The CCL platforms of Serangoon station feature a set of "art seats" entitled Matrix. Though the platform seats are intended to be works of art, they are designed to remain functional and practical. This work by Lui Honfay and Yasmine Chan, along with Rain, was selected through the International Art Seats Design Competition in 2006. Matrix consists of a series of benches engraved with the station name in a dot-matrix style on the seat surface. The dot-matrix system was adopted as it was flexible enough to be mass-produced for use in many stations. The intriguing combination of signage and seat "impressed" the judges who awarded it the top prize.

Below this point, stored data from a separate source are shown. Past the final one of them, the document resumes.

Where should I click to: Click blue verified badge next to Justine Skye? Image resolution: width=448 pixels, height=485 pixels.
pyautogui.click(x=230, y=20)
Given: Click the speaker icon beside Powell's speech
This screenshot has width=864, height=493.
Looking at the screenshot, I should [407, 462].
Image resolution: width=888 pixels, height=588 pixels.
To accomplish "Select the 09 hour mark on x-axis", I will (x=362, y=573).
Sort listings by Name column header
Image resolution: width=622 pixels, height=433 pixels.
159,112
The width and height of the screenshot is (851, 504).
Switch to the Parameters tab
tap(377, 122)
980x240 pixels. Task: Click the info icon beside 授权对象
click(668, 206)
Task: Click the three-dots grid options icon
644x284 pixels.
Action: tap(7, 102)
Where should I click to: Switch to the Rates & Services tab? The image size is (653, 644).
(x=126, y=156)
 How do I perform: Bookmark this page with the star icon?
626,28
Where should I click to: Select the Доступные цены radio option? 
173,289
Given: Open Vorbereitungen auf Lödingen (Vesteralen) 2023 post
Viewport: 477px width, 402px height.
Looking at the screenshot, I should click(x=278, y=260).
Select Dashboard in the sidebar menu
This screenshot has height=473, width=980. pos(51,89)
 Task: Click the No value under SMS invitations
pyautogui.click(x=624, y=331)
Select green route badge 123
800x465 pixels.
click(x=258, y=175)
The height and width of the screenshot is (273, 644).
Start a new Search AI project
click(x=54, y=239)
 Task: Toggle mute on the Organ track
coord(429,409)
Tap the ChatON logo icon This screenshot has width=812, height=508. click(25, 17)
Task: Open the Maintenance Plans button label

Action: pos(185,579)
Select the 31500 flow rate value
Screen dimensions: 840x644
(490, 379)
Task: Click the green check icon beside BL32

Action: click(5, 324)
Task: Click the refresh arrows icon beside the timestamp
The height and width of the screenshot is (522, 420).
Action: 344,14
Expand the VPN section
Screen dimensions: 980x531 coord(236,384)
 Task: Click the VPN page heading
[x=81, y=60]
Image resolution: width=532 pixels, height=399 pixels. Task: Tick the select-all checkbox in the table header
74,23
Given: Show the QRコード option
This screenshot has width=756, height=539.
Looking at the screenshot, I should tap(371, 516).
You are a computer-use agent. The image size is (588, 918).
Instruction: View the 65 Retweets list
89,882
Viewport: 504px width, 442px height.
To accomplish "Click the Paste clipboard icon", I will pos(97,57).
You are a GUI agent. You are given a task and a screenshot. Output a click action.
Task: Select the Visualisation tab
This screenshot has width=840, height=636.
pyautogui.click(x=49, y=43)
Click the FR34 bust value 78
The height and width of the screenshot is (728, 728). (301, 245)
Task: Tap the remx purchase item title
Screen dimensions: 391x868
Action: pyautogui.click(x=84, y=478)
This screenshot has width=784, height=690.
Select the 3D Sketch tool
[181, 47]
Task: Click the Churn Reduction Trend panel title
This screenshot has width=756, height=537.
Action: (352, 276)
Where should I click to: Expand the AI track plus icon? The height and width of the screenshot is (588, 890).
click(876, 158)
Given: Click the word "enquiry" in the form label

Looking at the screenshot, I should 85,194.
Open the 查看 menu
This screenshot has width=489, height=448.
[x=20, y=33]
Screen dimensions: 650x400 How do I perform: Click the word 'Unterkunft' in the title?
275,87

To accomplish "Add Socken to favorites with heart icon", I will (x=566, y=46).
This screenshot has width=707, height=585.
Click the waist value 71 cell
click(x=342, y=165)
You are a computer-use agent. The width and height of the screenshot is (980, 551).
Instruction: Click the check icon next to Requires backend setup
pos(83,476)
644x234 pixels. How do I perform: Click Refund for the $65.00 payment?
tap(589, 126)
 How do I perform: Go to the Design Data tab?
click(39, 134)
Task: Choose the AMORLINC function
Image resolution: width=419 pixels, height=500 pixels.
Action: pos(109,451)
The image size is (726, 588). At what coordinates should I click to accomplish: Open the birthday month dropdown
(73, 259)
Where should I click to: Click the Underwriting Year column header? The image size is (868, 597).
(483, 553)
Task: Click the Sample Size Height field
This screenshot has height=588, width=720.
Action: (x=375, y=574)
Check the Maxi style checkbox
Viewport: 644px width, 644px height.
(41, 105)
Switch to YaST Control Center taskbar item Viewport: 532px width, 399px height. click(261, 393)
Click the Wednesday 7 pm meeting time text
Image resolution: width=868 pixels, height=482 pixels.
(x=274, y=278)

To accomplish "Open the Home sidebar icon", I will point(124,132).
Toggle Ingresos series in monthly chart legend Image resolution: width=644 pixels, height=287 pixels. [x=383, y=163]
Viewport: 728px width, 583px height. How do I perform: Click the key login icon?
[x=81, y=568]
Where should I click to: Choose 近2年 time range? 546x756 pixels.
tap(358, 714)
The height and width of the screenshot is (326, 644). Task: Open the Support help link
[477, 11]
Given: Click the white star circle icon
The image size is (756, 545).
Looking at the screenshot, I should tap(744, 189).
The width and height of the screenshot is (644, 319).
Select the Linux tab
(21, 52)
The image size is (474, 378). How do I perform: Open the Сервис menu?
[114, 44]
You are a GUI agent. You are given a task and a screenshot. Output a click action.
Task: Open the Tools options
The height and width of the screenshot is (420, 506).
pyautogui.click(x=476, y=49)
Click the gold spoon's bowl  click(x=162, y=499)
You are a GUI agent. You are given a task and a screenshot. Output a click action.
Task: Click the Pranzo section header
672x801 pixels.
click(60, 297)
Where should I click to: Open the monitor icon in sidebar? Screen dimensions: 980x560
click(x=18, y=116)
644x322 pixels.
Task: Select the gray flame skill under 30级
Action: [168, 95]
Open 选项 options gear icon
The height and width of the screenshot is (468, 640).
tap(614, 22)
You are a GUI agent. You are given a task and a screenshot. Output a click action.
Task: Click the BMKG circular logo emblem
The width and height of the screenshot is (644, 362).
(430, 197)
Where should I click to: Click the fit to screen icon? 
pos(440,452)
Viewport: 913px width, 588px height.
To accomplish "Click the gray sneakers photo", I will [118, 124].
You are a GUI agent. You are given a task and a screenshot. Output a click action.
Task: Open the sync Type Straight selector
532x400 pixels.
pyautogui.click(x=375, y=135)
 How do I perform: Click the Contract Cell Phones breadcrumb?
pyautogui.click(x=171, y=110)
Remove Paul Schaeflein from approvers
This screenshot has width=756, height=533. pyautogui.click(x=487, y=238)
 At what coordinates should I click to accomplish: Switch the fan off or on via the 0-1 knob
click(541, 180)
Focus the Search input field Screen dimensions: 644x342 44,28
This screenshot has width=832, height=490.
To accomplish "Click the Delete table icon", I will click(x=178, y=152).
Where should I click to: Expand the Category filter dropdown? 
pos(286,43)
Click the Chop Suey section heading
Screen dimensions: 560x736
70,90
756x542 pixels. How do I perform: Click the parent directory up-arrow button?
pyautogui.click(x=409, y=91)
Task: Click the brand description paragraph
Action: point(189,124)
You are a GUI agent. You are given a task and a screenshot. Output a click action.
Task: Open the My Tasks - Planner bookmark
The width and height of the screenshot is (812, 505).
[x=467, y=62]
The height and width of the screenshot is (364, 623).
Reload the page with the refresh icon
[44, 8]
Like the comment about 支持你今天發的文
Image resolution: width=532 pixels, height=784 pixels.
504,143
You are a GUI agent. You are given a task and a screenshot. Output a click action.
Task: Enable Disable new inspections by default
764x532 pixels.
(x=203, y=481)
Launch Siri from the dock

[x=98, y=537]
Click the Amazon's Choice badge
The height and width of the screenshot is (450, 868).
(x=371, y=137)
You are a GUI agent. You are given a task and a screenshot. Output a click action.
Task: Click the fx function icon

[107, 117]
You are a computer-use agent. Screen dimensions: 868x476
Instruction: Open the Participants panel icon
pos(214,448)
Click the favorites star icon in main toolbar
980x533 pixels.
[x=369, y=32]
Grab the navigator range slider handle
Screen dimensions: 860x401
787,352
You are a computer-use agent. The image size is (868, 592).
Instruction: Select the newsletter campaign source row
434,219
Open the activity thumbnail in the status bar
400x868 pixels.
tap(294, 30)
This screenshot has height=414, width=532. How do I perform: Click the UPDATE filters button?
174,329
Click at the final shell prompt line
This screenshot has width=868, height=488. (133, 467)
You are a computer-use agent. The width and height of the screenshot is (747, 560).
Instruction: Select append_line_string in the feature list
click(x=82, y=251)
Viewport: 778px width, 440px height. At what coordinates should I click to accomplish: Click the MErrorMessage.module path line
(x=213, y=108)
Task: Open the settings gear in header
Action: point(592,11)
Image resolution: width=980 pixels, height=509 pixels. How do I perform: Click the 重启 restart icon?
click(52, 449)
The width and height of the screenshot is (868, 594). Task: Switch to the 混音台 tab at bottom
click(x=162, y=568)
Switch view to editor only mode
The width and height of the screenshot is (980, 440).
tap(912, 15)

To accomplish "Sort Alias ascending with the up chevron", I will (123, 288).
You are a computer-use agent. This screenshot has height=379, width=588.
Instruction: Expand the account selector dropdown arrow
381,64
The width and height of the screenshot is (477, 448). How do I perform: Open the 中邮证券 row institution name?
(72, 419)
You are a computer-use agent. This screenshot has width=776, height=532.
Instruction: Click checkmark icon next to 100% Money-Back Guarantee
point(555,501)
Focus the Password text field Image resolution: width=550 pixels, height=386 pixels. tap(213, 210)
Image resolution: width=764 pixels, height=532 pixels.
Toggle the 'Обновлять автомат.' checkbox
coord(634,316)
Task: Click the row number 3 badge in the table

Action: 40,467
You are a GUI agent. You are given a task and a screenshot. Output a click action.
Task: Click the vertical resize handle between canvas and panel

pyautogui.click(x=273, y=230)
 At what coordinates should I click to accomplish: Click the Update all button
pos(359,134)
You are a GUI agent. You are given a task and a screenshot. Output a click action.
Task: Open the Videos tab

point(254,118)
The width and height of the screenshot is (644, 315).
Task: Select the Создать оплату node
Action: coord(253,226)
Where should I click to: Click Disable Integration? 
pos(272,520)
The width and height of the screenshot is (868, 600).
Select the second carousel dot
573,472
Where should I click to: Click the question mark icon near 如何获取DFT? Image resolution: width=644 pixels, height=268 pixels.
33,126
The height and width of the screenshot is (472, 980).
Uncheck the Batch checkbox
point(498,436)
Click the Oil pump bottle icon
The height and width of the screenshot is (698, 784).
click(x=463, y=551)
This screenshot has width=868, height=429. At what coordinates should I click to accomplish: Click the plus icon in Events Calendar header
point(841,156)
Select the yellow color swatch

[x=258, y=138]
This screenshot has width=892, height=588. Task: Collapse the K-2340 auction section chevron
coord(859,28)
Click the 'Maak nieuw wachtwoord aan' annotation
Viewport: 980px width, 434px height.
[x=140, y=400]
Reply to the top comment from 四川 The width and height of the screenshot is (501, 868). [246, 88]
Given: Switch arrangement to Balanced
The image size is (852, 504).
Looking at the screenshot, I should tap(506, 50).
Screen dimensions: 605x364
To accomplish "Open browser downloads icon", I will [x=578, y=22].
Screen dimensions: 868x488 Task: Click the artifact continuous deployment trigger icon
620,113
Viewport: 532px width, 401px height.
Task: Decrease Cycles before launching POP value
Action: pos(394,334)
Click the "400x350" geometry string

=== Serangoon Through the Years ===
As part of SMRT's Comic Connect series, Serangoon Through the Years by students from the Singapore School of the Arts depicts various historic landmarks of the Hougang–Serangoon area. Featured at the mural's forefront are members of Force 136 and war hero Lim Bo Seng, whose family lived at Sixth Milestone at the junction of Upper Serangoon Road and Tampines Road. Also depicted on the mural is the rainbow façade of a public flat at Hougang Avenue 7, which was among the first residential blocks built during Hougang's redevelopment in the 1980s. Other landmarks include the former Lim Tua Tow Market and a rubber plantation in the artwork background.